俺と同じくらいの年齢である国王様の愛人というには、さすがに無理があるだろう。
というか、かなり失礼な考えをしていたようでどこか申し訳なくなってくる。
俺はマリルさんに礼を言って紅茶に口を付けた。
寒さに晒されていた体が温まる感じがして、ほぅっと溜息が漏れる。
「改めまして、マリル・ローランと申します。本日はどのようなご用件で?」
「はい。実はマリルさんにお届け物がありまして」
「お届け物?」
俺はテーブルの上にネックレスを置く。
国王様からのプレゼントである、翡翠色のメルキス鉱石を使用したアクセサリーだ。
「まあ。これは……」
「ある人からマリルさんへのプレゼントだそうで。ええと……」
「国王様――アルシード王からのものですわね」
送り主を伝えるべきか迷っていた俺に、マリルさんははっきりと告げる。
「どうして分かったかというお顔ですわね。実は私、昔はヴァイゼルの王宮で教育係を務めさせておりましたの」
「教育係? もしかしてアルシード王の?」
「ええ……。もちろん、アルシード王が幼少の頃まででしたけれど。今ではこのゴーサムで自由気ままに研究を行わせていただいておりますわ」
そういえばガンドフさんの話によれば、マリルさんは学者とのことだ。
マリルさんも理知的な人に見えるし、今俺たちがいる部屋にもそれらしき資料や模型などが置かれていた。
「でも、そのことがどういう?」
「昔、アルシード王がある書物をお読みになっている時に、約束をいただいたことがございまして。要約すると私が還暦を迎えた際にはこの石をプレゼントしてくださるというお話でしたの」
「ああ、なるほど」
「まさか本当に覚えてくださっているとは思いませんでしたけれど。でも、あの人のことですからね。きっとこの石に込められた言葉も覚えておいでだったのでしょう」
「……?」
そう言ってマリルさんは穏やかに微笑む。
最後の言葉の意味は分からなかったが、マリルさんも昔のやり取りを覚えていて、アルシード王からの贈り物だと気づいたと、そういうことだろう。
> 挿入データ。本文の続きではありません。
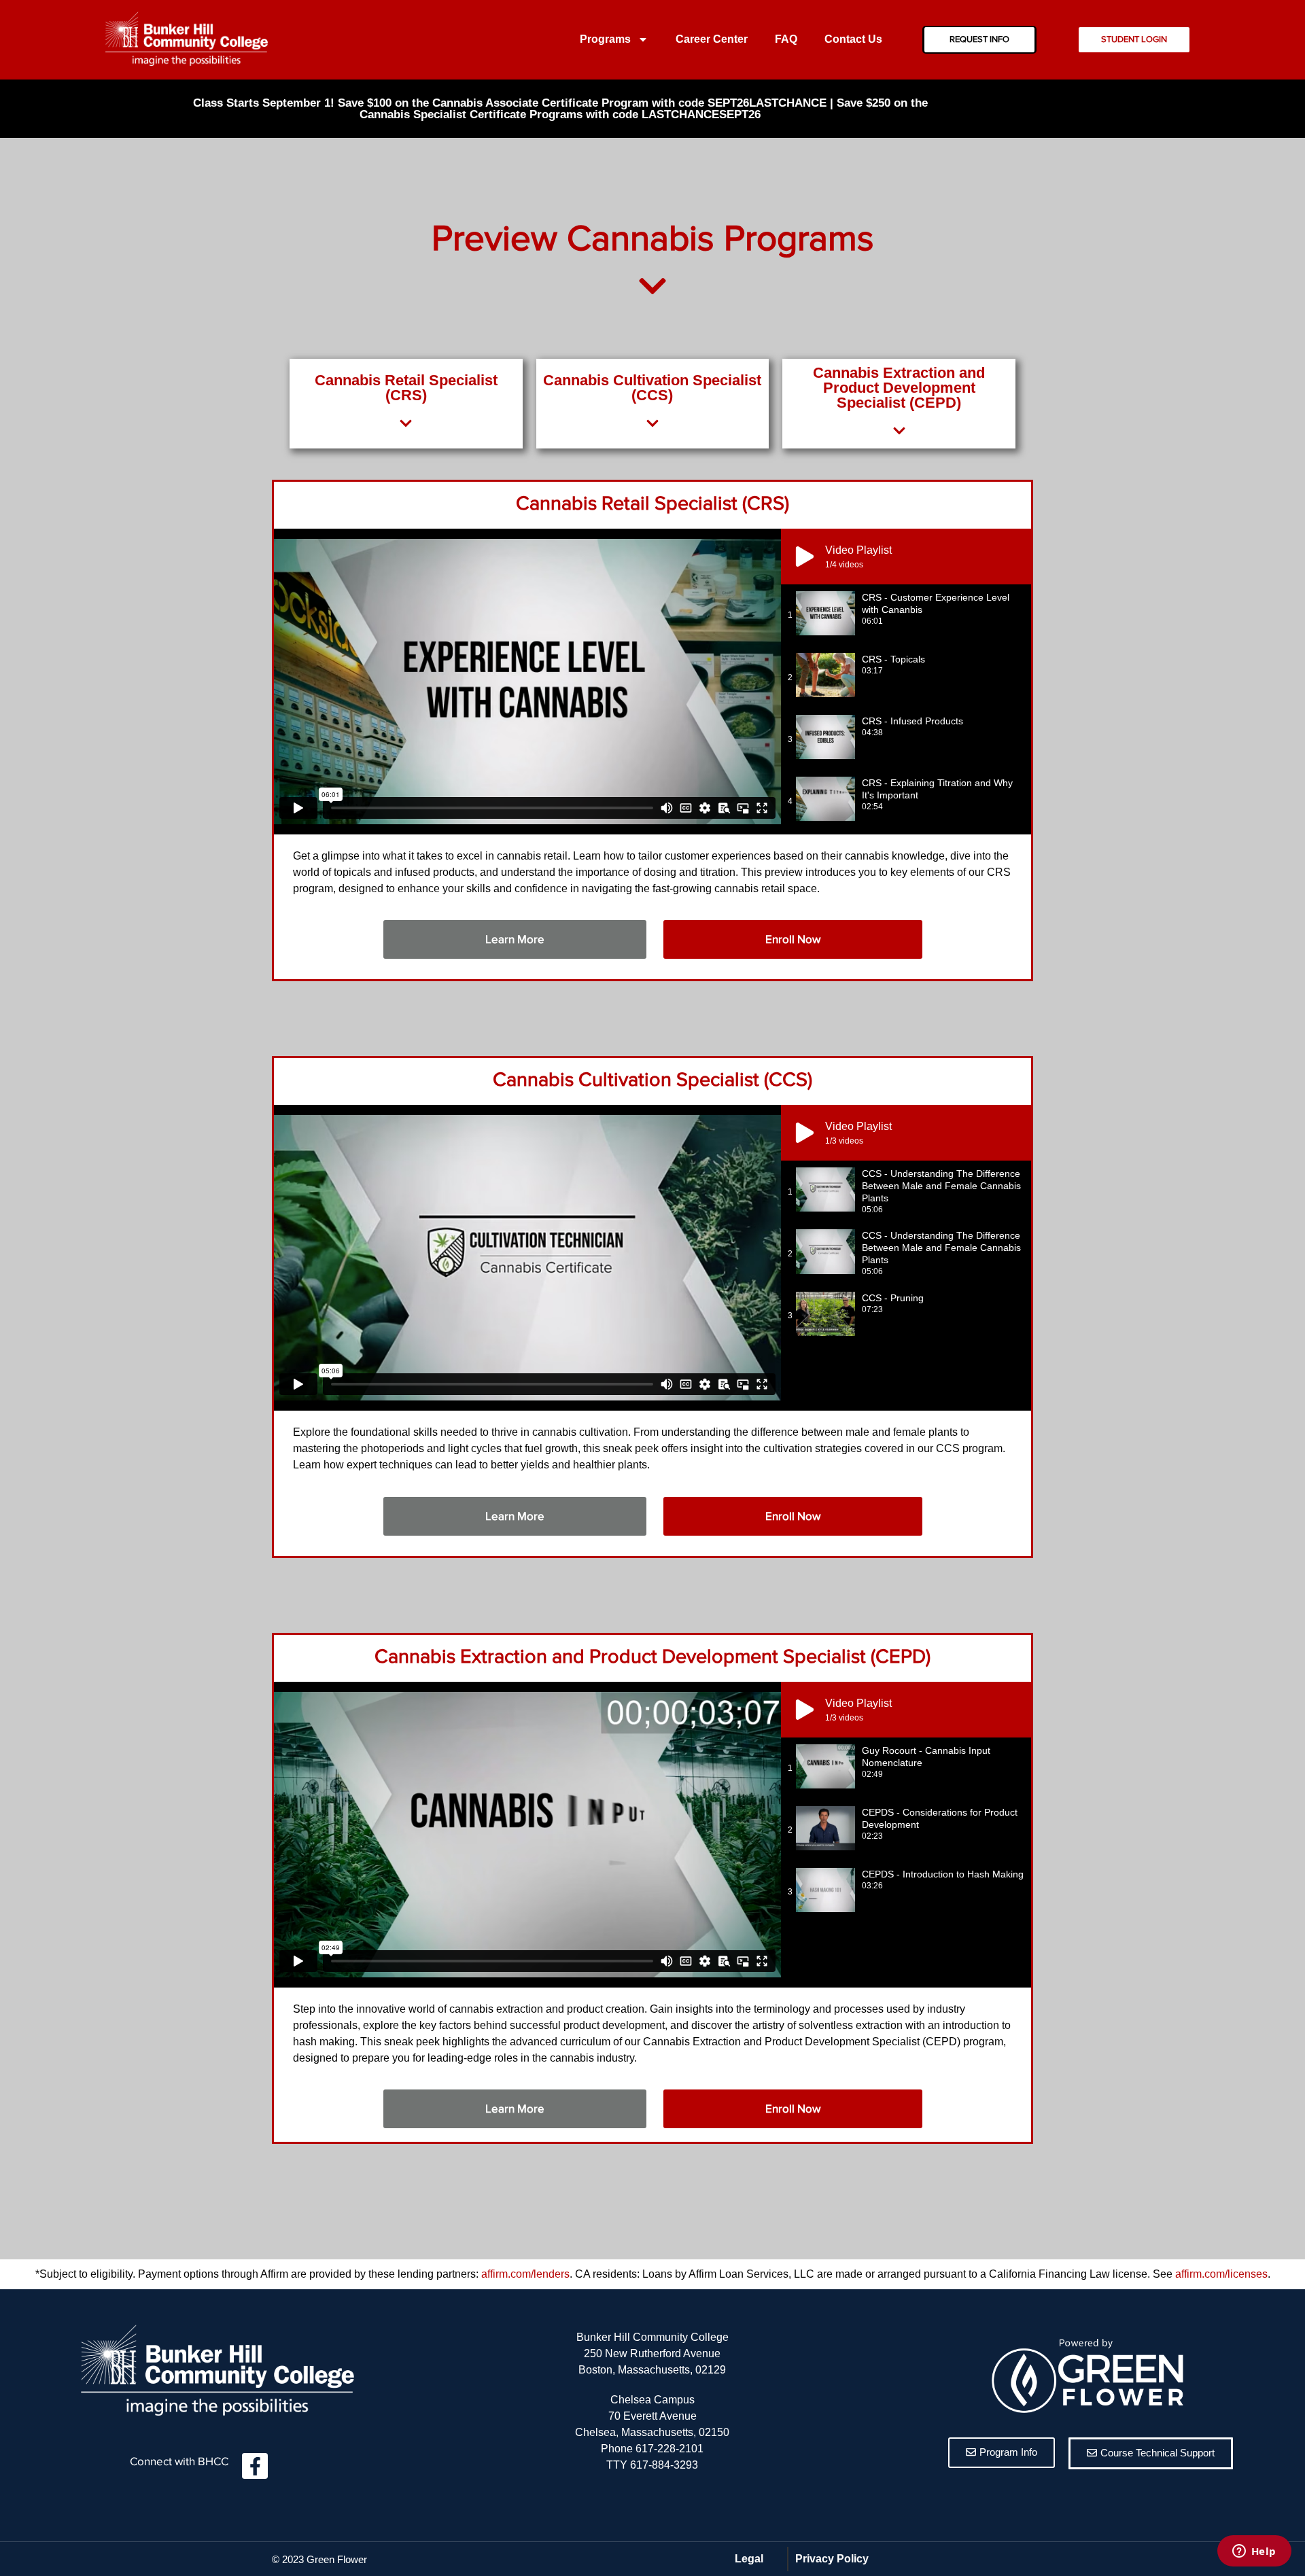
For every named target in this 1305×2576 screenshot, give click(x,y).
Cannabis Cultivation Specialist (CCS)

アルシード王の人柄も窺えるいい話だなと思いつつ、俺は嬉しそうにネックレスを手に取るマリルさんの様子を眺めていた。
「貴方たちも大変だったでしょう。このような所まで届けてくださって。心より感謝申し上げますわ」
「ふふん。あるじがちょー強いドラゴンを倒したおかげだからね」
「お、おいメロ。それは別にいいだろう」
「どういうことですの?」
俺は仕方なく、ここに至るまでの経緯をマリルさんに伝えていく。
俺とメロがこの世界を旅して回っていること。ヴァイゼルに行く途中でガンドフさんと再会し、縁あって国王様からの依頼を代行するようになったこと。その過程でドラゴンと戦闘したことなどなど。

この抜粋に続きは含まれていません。